**** Records supplied

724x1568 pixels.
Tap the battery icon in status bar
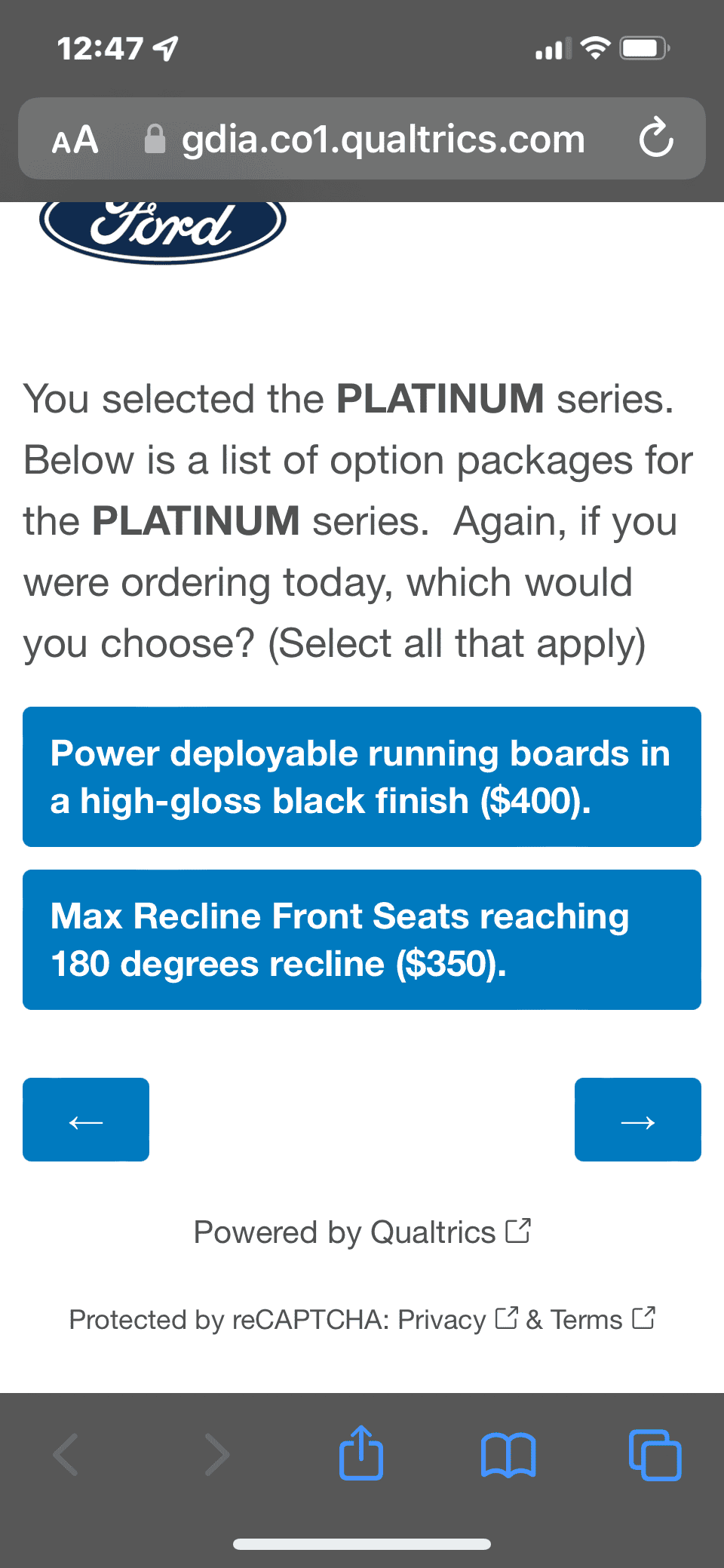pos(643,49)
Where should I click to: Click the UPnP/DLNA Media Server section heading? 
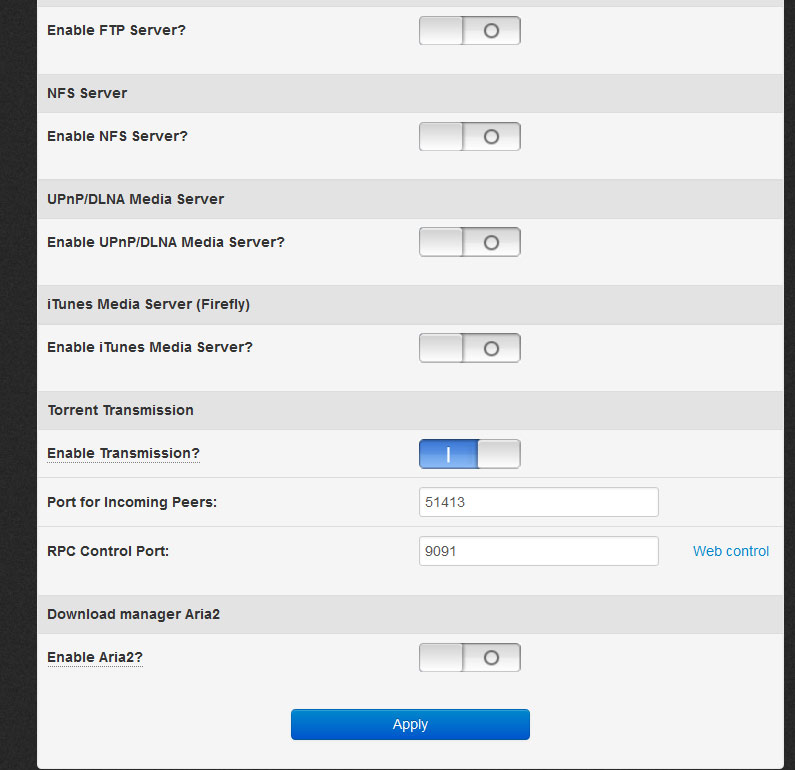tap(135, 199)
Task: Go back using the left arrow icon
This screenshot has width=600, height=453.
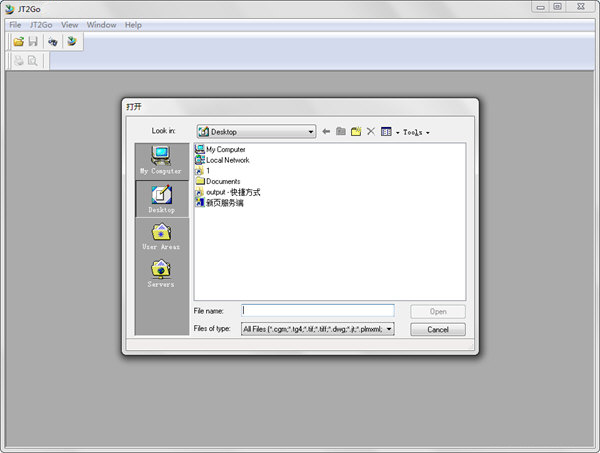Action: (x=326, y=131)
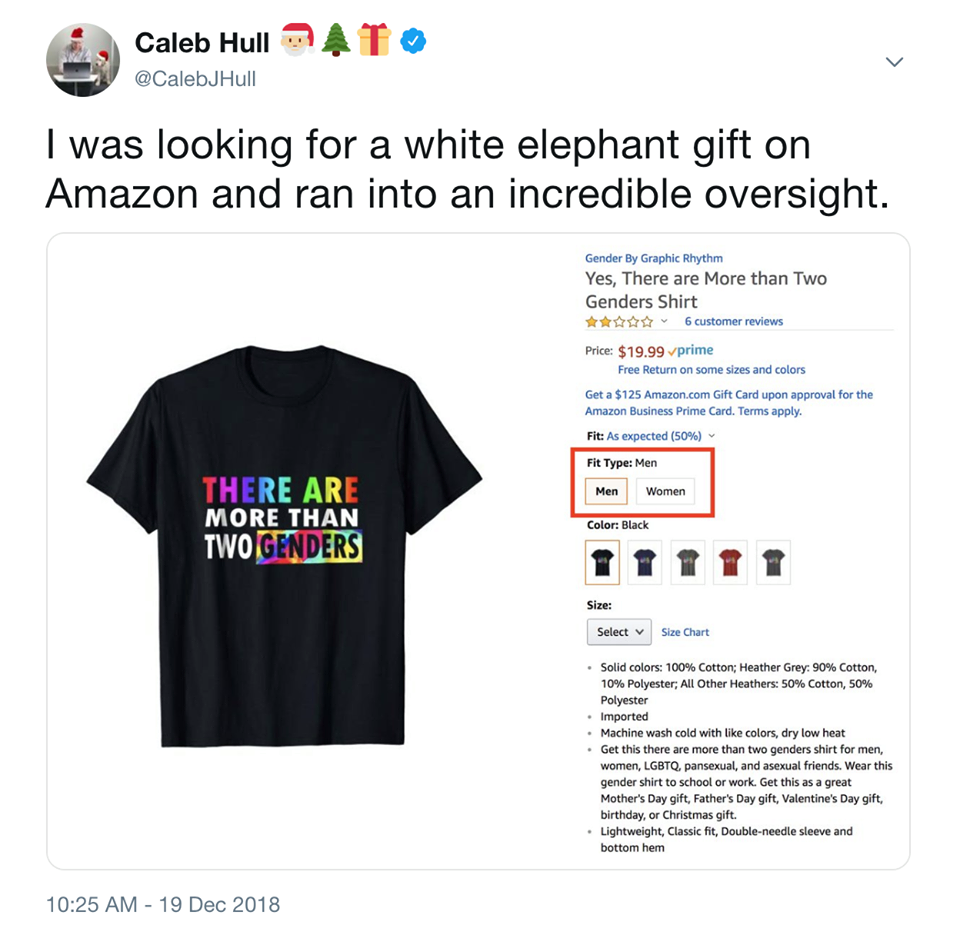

********

Rewrite every entry above with "icon" replaced by "symbol" wherever it occurs, leaving everything else unchanged. Leave out the pictures.

724x1568 pixels.
Tap the battery symbol in status bar
pos(643,49)
Where should I click to: Click the UPnP/DLNA Media Server section heading? 
tap(135, 199)
Task: Go back using the left arrow symbol
This screenshot has width=600, height=453.
Action: (x=326, y=131)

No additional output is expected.